Before Friday, University of Minnesota students didn’t own the rights to the work they created in classes.
The University’s Board of Regents approved the policy change at its monthly meeting in response to faculty and student requests over the years. University officials say they hope the change will promote entrepreneurship in science, technology, engineering, mathematics and business programs.
“The students actually benefit because they sort of get the fruits of their labor,” said Brian Herman, University vice president for research.
The old policy required students to disclose their inventions to the Office for Technology Commercialization, and then the University would work with companies or investors interested in the product. Last year, students, faculty and staff reported more than 330 inventions to the OTC, according to the Office of the Vice President for Research website.

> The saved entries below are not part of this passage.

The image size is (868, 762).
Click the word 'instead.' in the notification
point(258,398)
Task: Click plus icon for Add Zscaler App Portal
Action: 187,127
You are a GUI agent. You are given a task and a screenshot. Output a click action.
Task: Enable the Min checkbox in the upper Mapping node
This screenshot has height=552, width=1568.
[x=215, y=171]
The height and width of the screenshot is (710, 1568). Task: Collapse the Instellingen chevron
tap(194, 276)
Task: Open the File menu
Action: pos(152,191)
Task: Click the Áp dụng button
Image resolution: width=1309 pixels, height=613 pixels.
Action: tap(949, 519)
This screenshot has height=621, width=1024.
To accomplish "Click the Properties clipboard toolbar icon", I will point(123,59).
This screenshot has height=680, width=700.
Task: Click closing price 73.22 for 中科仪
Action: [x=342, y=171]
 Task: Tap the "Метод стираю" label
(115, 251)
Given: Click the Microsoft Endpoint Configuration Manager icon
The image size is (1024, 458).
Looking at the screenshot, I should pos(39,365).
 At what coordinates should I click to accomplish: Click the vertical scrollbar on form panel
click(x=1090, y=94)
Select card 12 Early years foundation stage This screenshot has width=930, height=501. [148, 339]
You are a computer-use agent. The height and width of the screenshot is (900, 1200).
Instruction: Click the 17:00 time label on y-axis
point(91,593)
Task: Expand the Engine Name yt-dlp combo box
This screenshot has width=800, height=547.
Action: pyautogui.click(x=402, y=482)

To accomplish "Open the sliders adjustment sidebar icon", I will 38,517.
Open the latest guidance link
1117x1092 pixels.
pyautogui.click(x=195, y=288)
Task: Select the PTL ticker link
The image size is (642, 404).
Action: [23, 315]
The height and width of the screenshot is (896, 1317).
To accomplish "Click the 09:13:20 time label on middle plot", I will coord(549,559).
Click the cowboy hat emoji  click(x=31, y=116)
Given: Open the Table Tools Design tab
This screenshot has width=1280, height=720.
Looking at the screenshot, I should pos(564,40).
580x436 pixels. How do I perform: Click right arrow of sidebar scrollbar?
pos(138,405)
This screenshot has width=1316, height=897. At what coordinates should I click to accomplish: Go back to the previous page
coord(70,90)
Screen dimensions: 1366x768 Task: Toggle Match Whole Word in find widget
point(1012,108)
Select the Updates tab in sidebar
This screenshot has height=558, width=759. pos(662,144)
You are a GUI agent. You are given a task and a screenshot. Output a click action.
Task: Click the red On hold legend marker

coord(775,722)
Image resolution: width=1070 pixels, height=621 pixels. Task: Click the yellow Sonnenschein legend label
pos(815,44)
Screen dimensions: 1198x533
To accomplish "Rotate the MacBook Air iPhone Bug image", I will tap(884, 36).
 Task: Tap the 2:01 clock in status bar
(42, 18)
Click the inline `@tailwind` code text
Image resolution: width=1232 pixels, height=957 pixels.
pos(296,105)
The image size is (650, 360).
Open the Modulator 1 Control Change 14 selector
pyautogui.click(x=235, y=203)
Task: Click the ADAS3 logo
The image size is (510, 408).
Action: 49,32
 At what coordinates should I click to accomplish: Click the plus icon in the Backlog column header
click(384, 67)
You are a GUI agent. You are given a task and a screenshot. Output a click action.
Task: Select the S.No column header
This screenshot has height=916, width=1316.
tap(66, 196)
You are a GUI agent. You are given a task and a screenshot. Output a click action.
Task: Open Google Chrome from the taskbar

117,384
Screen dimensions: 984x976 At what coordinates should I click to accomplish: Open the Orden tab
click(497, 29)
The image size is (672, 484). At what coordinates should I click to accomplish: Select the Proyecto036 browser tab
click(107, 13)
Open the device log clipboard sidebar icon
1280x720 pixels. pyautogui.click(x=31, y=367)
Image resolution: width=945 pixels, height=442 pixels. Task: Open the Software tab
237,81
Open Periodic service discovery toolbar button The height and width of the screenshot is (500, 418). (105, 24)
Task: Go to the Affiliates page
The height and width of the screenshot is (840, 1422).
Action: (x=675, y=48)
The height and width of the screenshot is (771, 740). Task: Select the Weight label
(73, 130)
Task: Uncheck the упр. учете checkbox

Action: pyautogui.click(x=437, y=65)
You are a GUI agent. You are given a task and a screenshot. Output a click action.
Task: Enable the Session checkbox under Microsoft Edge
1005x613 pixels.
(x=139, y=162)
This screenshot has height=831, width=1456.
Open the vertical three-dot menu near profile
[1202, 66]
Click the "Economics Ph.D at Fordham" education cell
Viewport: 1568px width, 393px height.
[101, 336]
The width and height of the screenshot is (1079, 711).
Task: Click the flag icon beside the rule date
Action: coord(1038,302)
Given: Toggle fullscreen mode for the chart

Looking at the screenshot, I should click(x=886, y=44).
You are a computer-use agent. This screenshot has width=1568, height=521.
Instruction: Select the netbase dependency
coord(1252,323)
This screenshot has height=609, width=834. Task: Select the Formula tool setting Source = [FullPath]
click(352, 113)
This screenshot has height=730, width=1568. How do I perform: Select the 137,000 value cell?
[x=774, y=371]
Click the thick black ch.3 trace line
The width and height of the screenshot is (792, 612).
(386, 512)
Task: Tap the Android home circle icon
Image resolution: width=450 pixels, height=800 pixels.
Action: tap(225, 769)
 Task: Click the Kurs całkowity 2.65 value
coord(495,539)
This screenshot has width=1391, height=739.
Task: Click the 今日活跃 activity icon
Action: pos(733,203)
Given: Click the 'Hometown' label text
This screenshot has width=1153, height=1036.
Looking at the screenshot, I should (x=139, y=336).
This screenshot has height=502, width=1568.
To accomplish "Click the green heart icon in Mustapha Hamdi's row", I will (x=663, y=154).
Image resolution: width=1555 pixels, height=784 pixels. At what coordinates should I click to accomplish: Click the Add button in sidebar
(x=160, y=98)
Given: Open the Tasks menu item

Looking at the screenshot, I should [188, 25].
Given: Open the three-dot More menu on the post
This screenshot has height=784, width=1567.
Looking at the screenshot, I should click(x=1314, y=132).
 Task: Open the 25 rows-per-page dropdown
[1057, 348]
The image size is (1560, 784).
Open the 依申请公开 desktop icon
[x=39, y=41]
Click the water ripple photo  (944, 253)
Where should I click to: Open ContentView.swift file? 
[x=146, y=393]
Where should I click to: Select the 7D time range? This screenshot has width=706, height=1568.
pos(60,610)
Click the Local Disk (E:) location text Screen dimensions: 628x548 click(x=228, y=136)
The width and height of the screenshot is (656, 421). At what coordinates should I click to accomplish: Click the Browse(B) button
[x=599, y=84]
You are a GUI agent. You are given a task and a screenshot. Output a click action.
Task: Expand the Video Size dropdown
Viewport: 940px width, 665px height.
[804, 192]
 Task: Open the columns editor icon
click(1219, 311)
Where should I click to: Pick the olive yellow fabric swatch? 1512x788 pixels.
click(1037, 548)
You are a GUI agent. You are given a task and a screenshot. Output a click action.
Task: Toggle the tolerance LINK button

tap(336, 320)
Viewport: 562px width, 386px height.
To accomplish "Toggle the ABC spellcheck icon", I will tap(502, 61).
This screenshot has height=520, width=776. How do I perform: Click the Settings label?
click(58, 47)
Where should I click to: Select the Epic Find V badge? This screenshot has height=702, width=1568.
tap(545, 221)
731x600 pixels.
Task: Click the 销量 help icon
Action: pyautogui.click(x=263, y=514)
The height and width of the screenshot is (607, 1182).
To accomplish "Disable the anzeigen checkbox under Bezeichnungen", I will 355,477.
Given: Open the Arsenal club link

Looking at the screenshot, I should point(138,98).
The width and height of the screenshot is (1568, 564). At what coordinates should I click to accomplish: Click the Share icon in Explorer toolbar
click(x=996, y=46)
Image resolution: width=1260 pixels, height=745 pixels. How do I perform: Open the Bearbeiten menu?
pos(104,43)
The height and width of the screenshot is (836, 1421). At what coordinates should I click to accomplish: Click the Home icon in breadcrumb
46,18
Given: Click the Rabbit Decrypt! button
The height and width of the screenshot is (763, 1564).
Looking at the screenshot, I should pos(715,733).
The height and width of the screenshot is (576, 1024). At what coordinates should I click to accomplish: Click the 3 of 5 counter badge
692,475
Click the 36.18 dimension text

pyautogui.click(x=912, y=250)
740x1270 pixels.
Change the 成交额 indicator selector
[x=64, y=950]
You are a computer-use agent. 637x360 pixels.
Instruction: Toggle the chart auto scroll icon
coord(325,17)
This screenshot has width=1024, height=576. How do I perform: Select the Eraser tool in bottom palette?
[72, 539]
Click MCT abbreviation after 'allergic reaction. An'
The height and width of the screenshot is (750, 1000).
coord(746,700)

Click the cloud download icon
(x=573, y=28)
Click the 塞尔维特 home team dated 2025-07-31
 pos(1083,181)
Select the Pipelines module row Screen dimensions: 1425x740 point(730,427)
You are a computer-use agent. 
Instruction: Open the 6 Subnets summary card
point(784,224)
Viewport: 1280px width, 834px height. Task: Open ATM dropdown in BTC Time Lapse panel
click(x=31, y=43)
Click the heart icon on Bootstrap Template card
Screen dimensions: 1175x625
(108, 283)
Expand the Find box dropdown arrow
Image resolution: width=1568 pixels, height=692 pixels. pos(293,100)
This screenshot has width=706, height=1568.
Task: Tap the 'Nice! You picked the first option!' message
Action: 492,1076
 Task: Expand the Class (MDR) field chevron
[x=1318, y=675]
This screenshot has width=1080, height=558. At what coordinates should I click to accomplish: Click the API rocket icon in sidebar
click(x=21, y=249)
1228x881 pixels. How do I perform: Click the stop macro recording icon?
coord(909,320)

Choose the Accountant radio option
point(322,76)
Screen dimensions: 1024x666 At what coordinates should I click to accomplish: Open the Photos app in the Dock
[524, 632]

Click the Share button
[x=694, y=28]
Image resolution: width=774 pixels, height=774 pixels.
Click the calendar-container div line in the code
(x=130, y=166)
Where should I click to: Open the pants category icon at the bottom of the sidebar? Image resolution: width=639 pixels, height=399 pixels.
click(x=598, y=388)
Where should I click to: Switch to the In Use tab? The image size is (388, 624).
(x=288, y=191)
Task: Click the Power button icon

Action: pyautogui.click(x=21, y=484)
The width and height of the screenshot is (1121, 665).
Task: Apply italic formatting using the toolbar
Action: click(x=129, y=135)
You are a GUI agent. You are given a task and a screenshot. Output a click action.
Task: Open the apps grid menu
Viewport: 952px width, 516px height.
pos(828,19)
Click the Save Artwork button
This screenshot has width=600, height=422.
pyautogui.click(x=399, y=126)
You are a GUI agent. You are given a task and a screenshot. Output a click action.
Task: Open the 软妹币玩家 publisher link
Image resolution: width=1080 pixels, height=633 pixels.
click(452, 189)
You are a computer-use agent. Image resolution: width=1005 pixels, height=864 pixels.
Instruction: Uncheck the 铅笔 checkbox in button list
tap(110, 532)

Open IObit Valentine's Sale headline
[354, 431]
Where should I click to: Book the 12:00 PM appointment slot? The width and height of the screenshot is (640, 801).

Now, students own the rights to their intellectual property and can market their own products or work with the University to sell them. The new process is more efficient and may empower students to create better products in their courses, OTC executive director Jay Schrankler said.
“It puts them in the driver’s seat,” he said.
With the updated policy, the University is mirroring how other Big Ten schools, including the University of Illinois, Penn State University and Purdue University, approach intellectual property.
Students and faculty across the University had pushed for updating the policy in recent years, Schrankler said. Now seemed like the perfect time, since the institution is offering more hands-on learning opportunities.
“We want to encourage our students to be entrepreneurial,” he said.
Encouraging entrepreneurial spirit
The institutional policy change coincides with the University’s recent addition of entrepreneurial-driven classes that focus on research, design and business programs.
This year, the Carlson School of Management, the College of Science and Engineering and the OTC partnered to create a new program, MIN-Corps, that aims to help CSE students and researchers learn how to market their ideas.
University students also promote their work in the Minnesota Cup, an annual business ideas competition launched in 2005.
Third-year MBA student Nathan Conner won the $10,000 student division in the statewide competition last year with his invention, “Shedbed,” a bed that collects shedding pet hair.
Conner, who took part in the MIN-Corps program last semester, said the new policy change will be great for students as they develop products at the University.
Herman said the University will continue investing in more entrepreneurial initiatives to attract students who want to learn in more interactive ways, and the policy change could be a high selling point.
“We see this as a way that we can track some really entrepreneurial students who like the idea of going to an innovative place that’s really forward-thinking,” Herman said.